The other day, I included an off-hand comment about Apple listening to my ideas on 3D audio as a way to improve efficiency in screen readers by adding dimensional information to the steady stream of text tokens that the uni-dimensional screen readers provide today.  A couple of people asked me why I chose to take credit for something Apple had decided to include in its new screen reader.  My answer is fairly simple, as VP/Software Engineering at Freedom Scientific, I attended a ton of industry meetings about the future of access technology and, quite vociferously, argued, pounded tables, shouted, begged, cajoled and, in off line, hallway conversations and in private sessions, discussed the ideas behind “rich contextual information” being a requirement for audio interfaces of the future.  Mary Beth Jaynes and Travis Roth of Apple were in attendance at many of these meetings and, if I remember correctly, I explained to them, as well as to people from Sun, Microsoft and lots of other companies why such techniques were important to the future of computer users with vision impairment.
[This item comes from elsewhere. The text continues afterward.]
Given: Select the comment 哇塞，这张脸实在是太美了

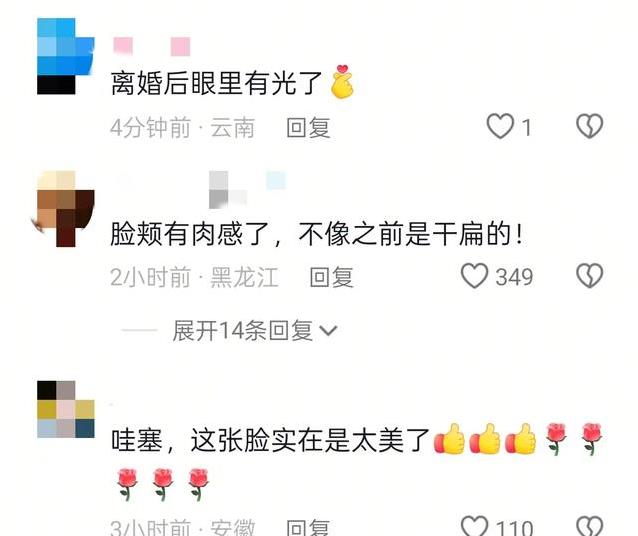Looking at the screenshot, I should (356, 461).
In addition to speaking on the record about the need for rich contextual information and 3D audio in meetings of ATIA technical groups, Accessibility Forum, various RERC presentations and elsewhere, I have published a number of articles and a chapter in a book on this topic.  To my knowledge, which is pretty well informed as I have performed a ton of literature searches on this subject, I pretty well stand alone in describing the potential efficiency gains available through multi-dimensional, context rich audio information from a future generation of screen readers.  If the rumors about Apple adding 3D audio to VoiceOver are true, I will be ecstatic at actually seeing some of the ideas I have professed for many years now making it to the point of a shipping screen reader.  I hope JAWS, Window-Eyes, System Access, Narrator and others follow soon.
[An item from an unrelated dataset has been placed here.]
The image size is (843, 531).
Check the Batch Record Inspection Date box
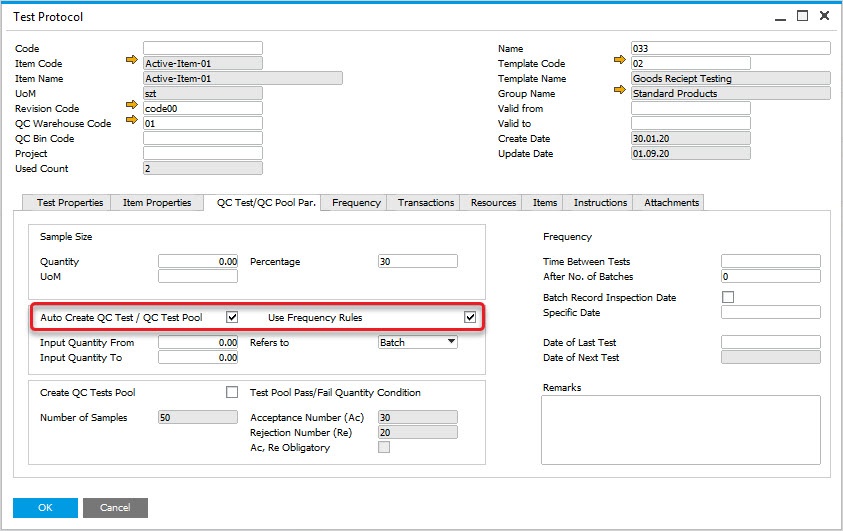pyautogui.click(x=728, y=297)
My ideas have grown over time and, as it has been since February 2006, when I published an article in Access World on what screen readers can learn from audio games, that I’ve addressed a non-academic audience about these concepts and since April 2006 when my last article was published at CHI 2006 in the Next Generation workshop, I thought I would write an egghead piece for BC readers to update you folks on where my thoughts have led in the past six months or so.

A few years ago, when I first started my campaign for greater contextual richness in screen reader information, I talked mostly about presenting things on a flat audio plane, something akin to the display sighted people view but described in audio.  I suggested ideas like taking a Visio diagram and, by using 3D audio techniques like those in audio and video games; provide the user with positional information using simulated spatial data by providing a sense of up, down, left and right to the information displayed on the screen.  I used a lot of examples involving Visio, VisualStudio and Excel as they provide problems for screen reader users in that their layout, designed for efficiency by a sighted user, does not conform well to a long stream of syllables and pauses as provided by a speech synthesizer based screen reader.
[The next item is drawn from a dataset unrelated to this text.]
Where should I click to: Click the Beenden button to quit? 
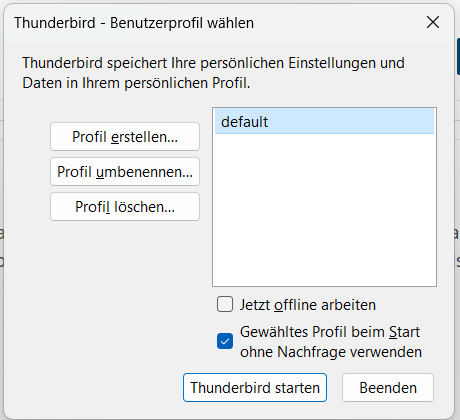pyautogui.click(x=388, y=387)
I remain confident that these techniques, when added to screen readers, will create the true next generation of usability for computer users with vision impairment.  If one reads up on the gnome accessibility API, discussed in various articles in BC but most extensively in articles on the Sun Microsystems web site, they can see how an API can expose contextual information.  I haven’t played much with either ORCA or the IBM gnome screen reader in Open Office or elsewhere so I can’t speak to how well this API works in a real world situation or if the accessibility hackers actually chose to provide said information to their users.

UIA, as I understand it, also provides a lot of ways a screen reader can provide useful contextual information and it now seems as though Apple will be using aspects of its own API to provide greater context and, as a result, greater efficiency to its users.

I describe first generation screen readers as those that work in a text based environment like DOS or a console based GNU/Linux environment (whether they actually take data from a screen buffer or hack the kernel to gather the information is inconsequential).  Second generation screen readers, like virtually everything available for Windows, Macintosh or gnome today provide information from graphical interfaces but use a single stream of speech information, a seemingly endless stream of syllables and pauses, to provide information to users.  Now, if rumors are correct, Apple will become the first to break the barrier into G3 by adding additional dimensions.  I will state that JAWS, under my leadership, started in this direction by becoming the first screen reader to add a lot of supplemental information and to use sounds in a semantically interesting way through its speech and sounds manager.  If the people behind the Windows screen readers decide to do some cool things with Direct X, they can follow Apple and likely jump back into the innovation leadership position by extracting information from MS application object models and/or UIA in the coming year.

Thus, I continue applauding innovation (YAY Apple!) and encouraging it across the industry but what have I been thinking up lately?  When I spoke, argued and published about adding dimensional and contextual richness to screen readers, those ideas were brand new to me and to the biz.  Now, through my advocacy and that of Will Pearson and others, we’re starting to see the concepts show up in product.  Have I been sitting still?  Intellectually, no, I have taken my theoretical work a few steps further.  Thus, what follows is the result of my current research into multi-dimensional audio information.  This research has resulted in the creation of a few demonstration bits of software that describe three dimensional geometric primitives in audio.  The few blind people who have heard these sounds have been able to identify the shapes pretty quickly but the research has been informal so I cannot publish anything approaching empirical results yet.  I will, however, describe how the theory works and some of the supporting literature.

I read a lot about semantic transformations and the psychology of attention in the past year.  Also, for a chapter in Professor Helal’s book on Access Technology, I studied audio games fairly extensively.  Combining the work that David Greenwood did in Shades of Doom and his other really cool games with the linguistic and psychological theory I read about led me to one of those “eureka” moments.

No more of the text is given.